Türkiye'nin salgın döneminde hedeflerini büyüttüğüne dikkat çeken Erdoğan, ”Salgın döneminde sağlık hizmetleri başta olmak üzere tüm alanlarda bu gerçekleri hep birlikte gördük, yaşadık, küresel sağlık ve ekonomi krizinin gelişmiş, gelişmekte olan ayrımı yapmadan tüm ülkeleri kasıp kavurduğu bir dönemde Türkiye olarak yatırıma, istihdama, üretime, ihracata, cari fazla yoluyla büyümeye yönelerek kendimizi diğerinden ayrıştırdık. Bir kez altını çizerek ifade ediyorum. Hükümet olarak uyguladığımız ekonomi programının odağında vatandaşlarımızın işini korumak bunun da ötesinde sürekli yeni iş alanları oluşturarak istihdamı geliştirmek vardır” ifadelerini kullandı.

Türkiye'nin tarihteki en yüksek istihdama ulaştığını aktaran Erdoğan, ”Bugün 85 milyonluk bir nüfusa sahibiz. Nüfusumuz, 20 yıl öncesine göre 20 milyon artarken, istihdama katılan kişi sayısı da 20 milyondan 34 milyona çıktı. Tarihimizin en yüksek işgücüne katılım oranına ulaşırken istihdamı, 19 milyondan 30 milyonun üzerine çıkarttık” dedi.

Salgının ilk aylarında iş gücüne katılımın 29 milyona, istihdamın 25 milyona kadar gerilediğini hatırlatan Erdoğan, ”Dünyanın panikle içine kapandığı bu dönemde biz farklı bir politika izleyerek üretimi ve bireyleri destekledik. Faiz tartışmaları ve kur dalgalanmalarının yol açtığı sıkıntılara rağmen bu politikadan taviz vermedik. Yatırım, istihdam, üretim, ihracat, cari fazla hedefli ekonomi programımızı ısrarla ve kararlılıkla uygulayarak, salgının ilk aylarındaki kayıpları hızla telafi etmekle kalmadık, ötesine de geçtik. Dünya küçülürken biz büyüdüğümüz, istihdam ve ihracatta rekor üstüne rekor kırdığımız bir dönemi geride bıraktık. Netice itibari ile hükümetlerimiz döneminde, 11 milyonun üzerinde insanımıza çalışacak iş sağladık. Geçinecek gelir temin ettik. Bahar mevsim ile birlikte canlanacak turizm inşaat, ve tarım sektörleri istihdamı daha da yukarıya taşıyacaktır. Elbette hayat pahalılığının yol açtığı sıkıtılar vardır.

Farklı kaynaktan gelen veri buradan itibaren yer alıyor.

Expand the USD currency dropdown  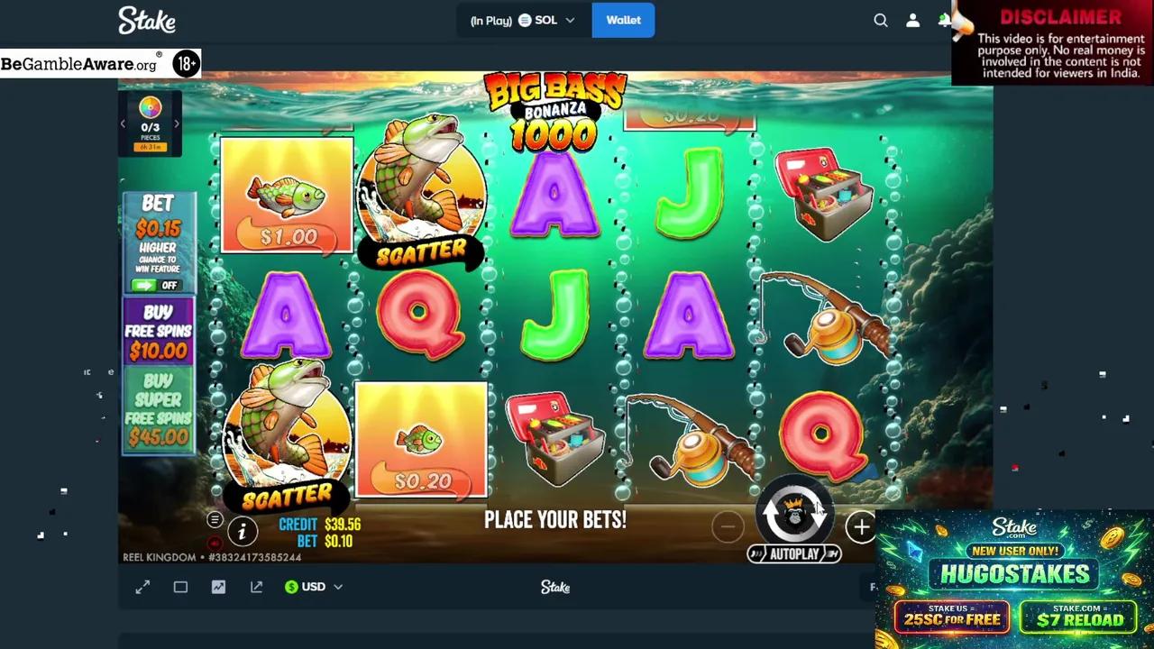(x=314, y=587)
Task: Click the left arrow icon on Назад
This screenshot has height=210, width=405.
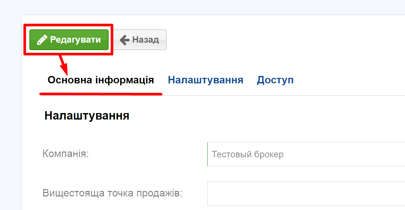Action: pos(124,40)
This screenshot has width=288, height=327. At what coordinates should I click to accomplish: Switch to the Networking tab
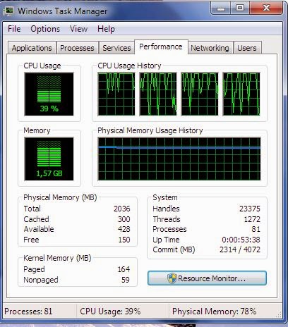tap(210, 48)
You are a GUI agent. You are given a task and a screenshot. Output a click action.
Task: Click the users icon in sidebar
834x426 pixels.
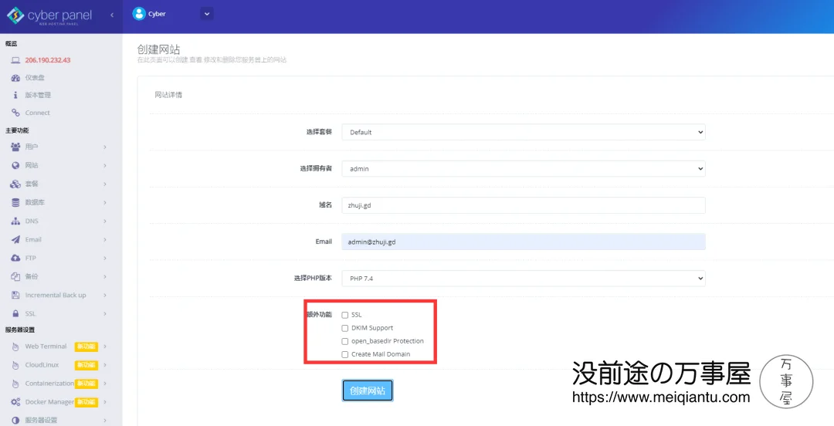coord(15,147)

Elbette sokakta, tezgahta vitrinde canımızı yakan fiyat artışları vardır. Bunların hepsi geçicidir. Bu döneme mahsustur. Asgari ücretten memur ve emekli maaşlarına kadar tüm çalışanların gelirlerine yüksek oranlı artış yaparak esnaf ve sanatkarlarımızı kredi paketleriyle destekleyerek, hayat pahalılığının insanlarımızın üzerindeki yükünü azaltmanın gayreti içindeyiz. Ancak bunları konuşurken şu gerçeği de gözden kaçırmamalı, aklımızdan çıkarmamalıyız. Alım gücündeki düşüş bir süre sonra telafi edilebilirken, kaybedilen işin, kaybedilen huzuru, kaybedilen vaktin, geri kazanımı çok daha zordur” ifadelerini kullandı.

"Halihazırdaki en önemli sorunumuz yüksek enflasyondur"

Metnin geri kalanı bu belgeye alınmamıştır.